■ **ACTION ITEM**
Search the listing below for lines containing the string "agent". Reply with their count only.

■ **MATERIAL SHOWN**
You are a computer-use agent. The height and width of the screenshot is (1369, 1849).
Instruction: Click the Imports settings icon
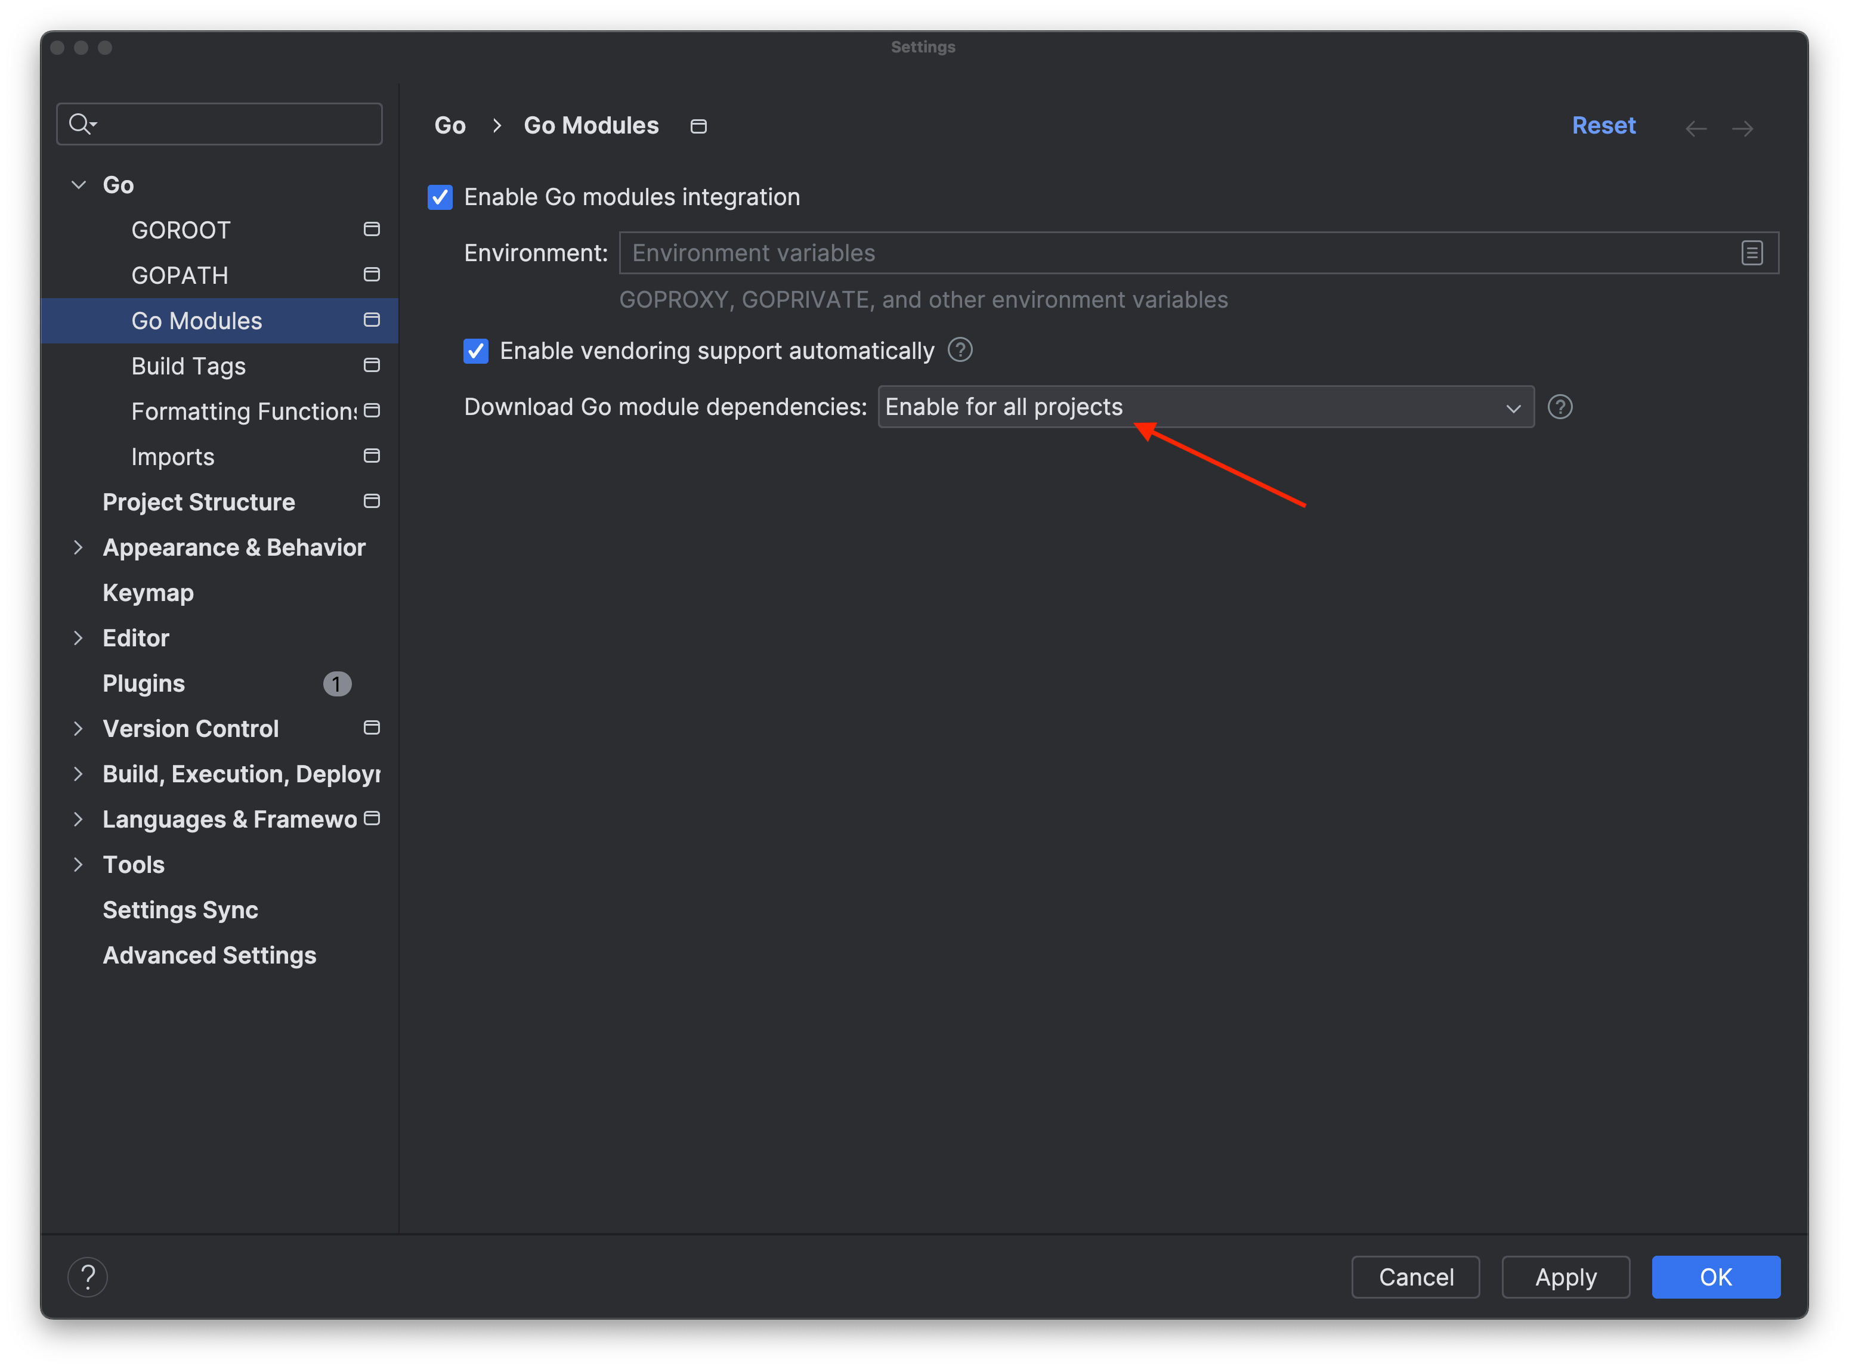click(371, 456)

---

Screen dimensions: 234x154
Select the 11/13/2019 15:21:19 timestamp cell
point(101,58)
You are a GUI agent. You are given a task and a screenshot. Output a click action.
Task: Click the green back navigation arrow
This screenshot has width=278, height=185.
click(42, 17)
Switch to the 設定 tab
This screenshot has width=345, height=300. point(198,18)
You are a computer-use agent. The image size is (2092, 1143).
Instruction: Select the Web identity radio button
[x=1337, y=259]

■ **WORKED SOLUTION**
3